Equifax did not disclose the breach until September 2017, three months after the company discovered it.
Under the settlement, $425 million will go into a restitution fund for affected consumers, $175 million will go to states and between $50 million and $100 million will go to the federal Consumer Financial Protection Bureau. The settlement is pending judicial approval.
The number of consumers affected in each state determined the percentage of the settlement each state received, Donovan said. The $1.8 million Vermont will receive will go into the state’s general fund.
Affected consumers can submit claims for time spent dealing with the breach, which is $25 per hour for up to 20 hours.
“If Vermonters spent time making sure their money was safe, you are eligible for restitution up to 20 hours at $25 an hour,” Donovan said.
Consumers can also be reimbursed for documented out-of-pocket expenses related to the breach, up to $20,000. Affected consumers are also eligible for three free credit monitoring reports.
More information can be found, and claims can be made following a judge’s approval of the settlement, at equifaxbreachsettlement.com
The breach raised awareness about online digital security, Donovan said.
“More and more of our financial transactions are being done online,” he said. “That raises the risk level for scams and for these breaches.”
Equifax CEO Mark Begor said in a statement that the settlement was a “positive step” for consumers as the company moves forward from the 2017 data breach.
“The consumer fund of up to $425 million that we are announcing today reinforces our commitment to putting consumers first and safeguarding their data — and reflects the seriousness with which we take this matter,” Begor said.
The Consumer Assistance Program has increased its outreach efforts on data privacy and consumer privacy following the breach, Chris Curtis, the chief of the attorney general’s public protection office, said.
“We are going to make sure that Vermonters feel secure, and that when there is a breach, there is accountability, there is restitution available for Vermonters … and that we can have preventive measures in the future,” he said.
Vermont was the first state to pass additional regulations for data brokers following the data breach. Part of this legislation including eliminating fees for Vermonters to place security freezes on their credit files.
The law, passed in January 2018, also clarified security requirements for companies that buy or sell personal information and makes it illegal to acquire personal data for fraudulent purposes.
The law also set up a registry for data brokers, but six months after the law took effect, only a small fraction of the companies that were mandated to register with the state have done so.
Equifax did not have adequate data security leading up to the breach, said Ryan Kriger, an assistant attorney general who worked on the case.
“It is possible to have a data breach and still have done everything in your power,” Kriger said. “The bad guys are often just that good.
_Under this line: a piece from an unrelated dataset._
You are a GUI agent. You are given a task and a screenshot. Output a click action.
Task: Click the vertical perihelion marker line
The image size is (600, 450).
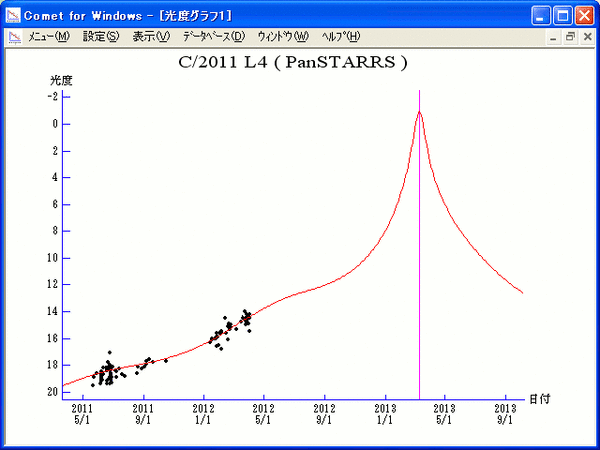tap(419, 250)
That was not the case here.”
Consumers affected by the Equifax breach can also sign up for alerts about the settlement at the FTC’s website.
Kriger said Equifax knew about a vulnerability which it did not patch prior to the breach and had too much information stored in an easily-accessible database.
“Another really important part of this settlement is there is an entire data security regime that Equifax is going to have to implement in order to comply with this settlement,” Kriger said. “So they have to have much better data security.”